Harry laughed. He moved a beckoning finger in the air and stepped backwards into the cobwebbed haven of the boathouse, falling against a life raft stored in the hull of an old canoe. “Oof,” he said, bumping his shin and sprawling down awkwardly.

He relished the fact that the boathouse belonged to his relatives, that the level of audacity involved in these escapades would make his straight-collared cousins turn white.

In the end, their movement only caused havoc once, when Harry rolled over and the sailboat couldn’t hold its center of gravity, and it collapsed sideways against a wooden piling with a massive _clunk_. But then, he barely noticed — accommodating Louis’ fingers held all of his (perhaps misguided) attention.

 

Towels were an excuse to take them off, especially after bathing. In particularly daring outdoor moments, Harry would yank Louis behind the old clothesline out back of the cabin where they had teen-kissed many a time and drag him down to the soft moss, dropping his own towel and lunging forward to feel the smooth inside of Louis’ thighs.

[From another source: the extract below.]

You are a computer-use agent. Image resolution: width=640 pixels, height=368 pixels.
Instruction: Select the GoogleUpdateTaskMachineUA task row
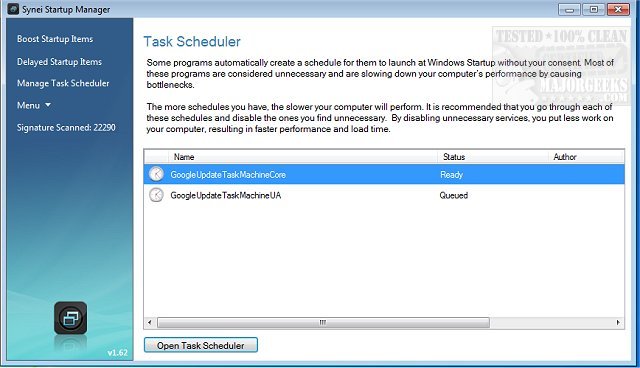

“Turn around,” he’d say, and Louis would maneuver his knees to face the opposite way, no doubt praising the lack of pines and acorns on this side of the house as he moved.

Harry, heady with lust, would pull at Louis’ towel and come to gnaw gently on his lower backbone, burying his face into the soft flesh and allowing his tongue to lick across, between, inside. It was absolutely _filthy_ , and Harry loved it, especially after Louis sustained guttural moans like _“God, I love you”_ at the furthest point inward. Because it wasn’t perfect, or even appropriate; Harry couldn’t say anything back with a mouthful of boy, but the words — he _felt_ them, and he bit harder at Louis’ skin in response, leaving trails of saliva where there should have been speech.

Later, when he washed his face before bed, Harry would whisper his own oaths into the stream of water where they couldn’t be wasted, but would circulate forever: things like _you are me_ and _your curves are victorious_ and _I want to swallow you alive; you belong inside me all the time, baby._

Sometimes he muttered them in his sleep. Or he must have, because Louis always looked at him differently in the morning.

 

The three bear shack was as good as gone. The tennis court was a wilderness of moss. The ferns were as frequent as ever, but only came to Harry’s knees, he discovered, one day while roaming for birch bark among the trees. He would always check back to find Louis, to make sure he was real, and was always met with a soft smile, at  least until they stumbled upon the remains of Harry’s old tree house, rotting and crumbling reluctantly into the earth.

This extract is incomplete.